## Exercise requirements
All of the entries below need to be repeated exactly.
───── Provided data
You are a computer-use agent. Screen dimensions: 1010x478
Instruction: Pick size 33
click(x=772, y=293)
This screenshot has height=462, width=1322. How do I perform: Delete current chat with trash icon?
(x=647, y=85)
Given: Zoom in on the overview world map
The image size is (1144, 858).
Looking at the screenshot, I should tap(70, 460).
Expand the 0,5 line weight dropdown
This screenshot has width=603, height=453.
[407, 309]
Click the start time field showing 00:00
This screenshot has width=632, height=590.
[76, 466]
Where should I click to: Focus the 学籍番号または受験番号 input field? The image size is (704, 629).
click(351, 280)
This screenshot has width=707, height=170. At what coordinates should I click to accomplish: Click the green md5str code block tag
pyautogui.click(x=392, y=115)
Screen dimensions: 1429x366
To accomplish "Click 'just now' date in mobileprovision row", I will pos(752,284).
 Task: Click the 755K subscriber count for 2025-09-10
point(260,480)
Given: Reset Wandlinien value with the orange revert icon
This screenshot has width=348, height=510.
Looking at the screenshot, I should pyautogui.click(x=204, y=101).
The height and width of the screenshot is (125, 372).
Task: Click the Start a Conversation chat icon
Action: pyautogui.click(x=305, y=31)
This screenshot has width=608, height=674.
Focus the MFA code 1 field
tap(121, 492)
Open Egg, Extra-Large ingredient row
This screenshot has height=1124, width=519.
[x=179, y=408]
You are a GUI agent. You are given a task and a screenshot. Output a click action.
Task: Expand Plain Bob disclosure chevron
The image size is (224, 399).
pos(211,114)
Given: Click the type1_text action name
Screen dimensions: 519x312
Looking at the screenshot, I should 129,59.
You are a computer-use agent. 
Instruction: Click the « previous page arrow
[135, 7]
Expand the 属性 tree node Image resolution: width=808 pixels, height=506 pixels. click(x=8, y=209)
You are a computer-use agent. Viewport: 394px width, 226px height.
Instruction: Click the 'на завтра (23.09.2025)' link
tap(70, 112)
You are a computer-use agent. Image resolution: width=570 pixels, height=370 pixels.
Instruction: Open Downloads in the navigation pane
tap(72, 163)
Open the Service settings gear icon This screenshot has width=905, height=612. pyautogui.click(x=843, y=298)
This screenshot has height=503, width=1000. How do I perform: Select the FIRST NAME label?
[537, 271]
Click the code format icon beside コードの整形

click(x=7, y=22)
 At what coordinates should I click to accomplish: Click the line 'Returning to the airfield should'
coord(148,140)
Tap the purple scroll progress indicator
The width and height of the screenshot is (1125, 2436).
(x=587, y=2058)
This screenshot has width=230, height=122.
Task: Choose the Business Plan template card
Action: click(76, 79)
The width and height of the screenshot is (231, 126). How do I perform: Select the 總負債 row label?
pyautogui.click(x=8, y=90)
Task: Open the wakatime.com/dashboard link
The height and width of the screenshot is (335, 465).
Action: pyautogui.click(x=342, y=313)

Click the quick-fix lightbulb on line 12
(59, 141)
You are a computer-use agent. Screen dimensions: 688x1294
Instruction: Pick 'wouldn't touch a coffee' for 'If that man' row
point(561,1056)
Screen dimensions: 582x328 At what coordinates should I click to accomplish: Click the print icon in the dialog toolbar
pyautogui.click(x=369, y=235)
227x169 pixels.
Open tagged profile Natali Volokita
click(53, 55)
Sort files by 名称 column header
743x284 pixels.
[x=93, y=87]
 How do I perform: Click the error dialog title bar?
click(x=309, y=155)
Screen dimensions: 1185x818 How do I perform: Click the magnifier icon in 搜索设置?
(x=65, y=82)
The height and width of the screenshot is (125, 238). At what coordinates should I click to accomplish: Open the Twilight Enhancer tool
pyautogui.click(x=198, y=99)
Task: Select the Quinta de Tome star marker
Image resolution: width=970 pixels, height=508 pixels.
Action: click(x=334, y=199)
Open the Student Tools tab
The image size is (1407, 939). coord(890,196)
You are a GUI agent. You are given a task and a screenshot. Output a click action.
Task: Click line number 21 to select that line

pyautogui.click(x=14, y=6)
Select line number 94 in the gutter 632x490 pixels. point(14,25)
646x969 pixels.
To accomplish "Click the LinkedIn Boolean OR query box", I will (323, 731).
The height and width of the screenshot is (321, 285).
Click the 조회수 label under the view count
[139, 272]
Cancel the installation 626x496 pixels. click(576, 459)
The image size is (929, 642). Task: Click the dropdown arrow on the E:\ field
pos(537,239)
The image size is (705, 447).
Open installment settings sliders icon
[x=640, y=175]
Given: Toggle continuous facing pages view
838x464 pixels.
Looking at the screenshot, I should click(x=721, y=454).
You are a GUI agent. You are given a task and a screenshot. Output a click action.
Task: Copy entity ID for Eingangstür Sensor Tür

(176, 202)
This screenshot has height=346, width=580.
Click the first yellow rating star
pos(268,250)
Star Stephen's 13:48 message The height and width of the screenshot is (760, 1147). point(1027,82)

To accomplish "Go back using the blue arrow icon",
──────────
## Answer to this task
You are a computer-use agent. Screen dimensions: 1010x478
Instruction: Pick size 33
click(x=772, y=293)
This screenshot has height=462, width=1322. How do I perform: Delete current chat with trash icon?
(x=647, y=85)
Given: Zoom in on the overview world map
The image size is (1144, 858).
Looking at the screenshot, I should tap(70, 460).
Expand the 0,5 line weight dropdown
This screenshot has width=603, height=453.
[407, 309]
Click the start time field showing 00:00
This screenshot has width=632, height=590.
[76, 466]
Where should I click to: Focus the 学籍番号または受験番号 input field? The image size is (704, 629).
click(351, 280)
This screenshot has width=707, height=170. At what coordinates should I click to accomplish: Click the green md5str code block tag
pyautogui.click(x=392, y=115)
Screen dimensions: 1429x366
To accomplish "Click 'just now' date in mobileprovision row", I will pos(752,284).
 Task: Click the 755K subscriber count for 2025-09-10
point(260,480)
Given: Reset Wandlinien value with the orange revert icon
This screenshot has width=348, height=510.
Looking at the screenshot, I should pyautogui.click(x=204, y=101).
The height and width of the screenshot is (125, 372).
Task: Click the Start a Conversation chat icon
Action: pyautogui.click(x=305, y=31)
This screenshot has width=608, height=674.
Focus the MFA code 1 field
tap(121, 492)
Open Egg, Extra-Large ingredient row
This screenshot has height=1124, width=519.
[x=179, y=408]
You are a GUI agent. You are given a task and a screenshot. Output a click action.
Task: Expand Plain Bob disclosure chevron
The image size is (224, 399).
pos(211,114)
Given: Click the type1_text action name
Screen dimensions: 519x312
Looking at the screenshot, I should 129,59.
You are a computer-use agent. 
Instruction: Click the « previous page arrow
[135, 7]
Expand the 属性 tree node Image resolution: width=808 pixels, height=506 pixels. click(x=8, y=209)
You are a computer-use agent. Viewport: 394px width, 226px height.
Instruction: Click the 'на завтра (23.09.2025)' link
tap(70, 112)
You are a computer-use agent. Image resolution: width=570 pixels, height=370 pixels.
Instruction: Open Downloads in the navigation pane
tap(72, 163)
Open the Service settings gear icon This screenshot has width=905, height=612. pyautogui.click(x=843, y=298)
This screenshot has height=503, width=1000. How do I perform: Select the FIRST NAME label?
[537, 271]
Click the code format icon beside コードの整形

click(x=7, y=22)
 At what coordinates should I click to accomplish: Click the line 'Returning to the airfield should'
coord(148,140)
Tap the purple scroll progress indicator
The width and height of the screenshot is (1125, 2436).
(x=587, y=2058)
This screenshot has width=230, height=122.
Task: Choose the Business Plan template card
Action: click(76, 79)
The width and height of the screenshot is (231, 126). How do I perform: Select the 總負債 row label?
pyautogui.click(x=8, y=90)
Task: Open the wakatime.com/dashboard link
The height and width of the screenshot is (335, 465).
Action: pyautogui.click(x=342, y=313)

Click the quick-fix lightbulb on line 12
(59, 141)
You are a computer-use agent. Screen dimensions: 688x1294
Instruction: Pick 'wouldn't touch a coffee' for 'If that man' row
point(561,1056)
Screen dimensions: 582x328 At what coordinates should I click to accomplish: Click the print icon in the dialog toolbar
pyautogui.click(x=369, y=235)
227x169 pixels.
Open tagged profile Natali Volokita
click(53, 55)
Sort files by 名称 column header
743x284 pixels.
[x=93, y=87]
 How do I perform: Click the error dialog title bar?
click(x=309, y=155)
Screen dimensions: 1185x818 How do I perform: Click the magnifier icon in 搜索设置?
(x=65, y=82)
The height and width of the screenshot is (125, 238). At what coordinates should I click to accomplish: Open the Twilight Enhancer tool
pyautogui.click(x=198, y=99)
Task: Select the Quinta de Tome star marker
Image resolution: width=970 pixels, height=508 pixels.
Action: click(x=334, y=199)
Open the Student Tools tab
The image size is (1407, 939). coord(890,196)
You are a GUI agent. You are given a task and a screenshot. Output a click action.
Task: Click line number 21 to select that line

pyautogui.click(x=14, y=6)
Select line number 94 in the gutter 632x490 pixels. point(14,25)
646x969 pixels.
To accomplish "Click the LinkedIn Boolean OR query box", I will (323, 731).
The height and width of the screenshot is (321, 285).
Click the 조회수 label under the view count
[139, 272]
Cancel the installation 626x496 pixels. click(576, 459)
The image size is (929, 642). Task: Click the dropdown arrow on the E:\ field
pos(537,239)
The image size is (705, 447).
Open installment settings sliders icon
[x=640, y=175]
Given: Toggle continuous facing pages view
838x464 pixels.
Looking at the screenshot, I should click(x=721, y=454).
You are a GUI agent. You are given a task and a screenshot. Output a click action.
Task: Copy entity ID for Eingangstür Sensor Tür

(176, 202)
This screenshot has height=346, width=580.
Click the first yellow rating star
pos(268,250)
Star Stephen's 13:48 message The height and width of the screenshot is (760, 1147). point(1027,82)

To accomplish "Go back using the blue arrow icon",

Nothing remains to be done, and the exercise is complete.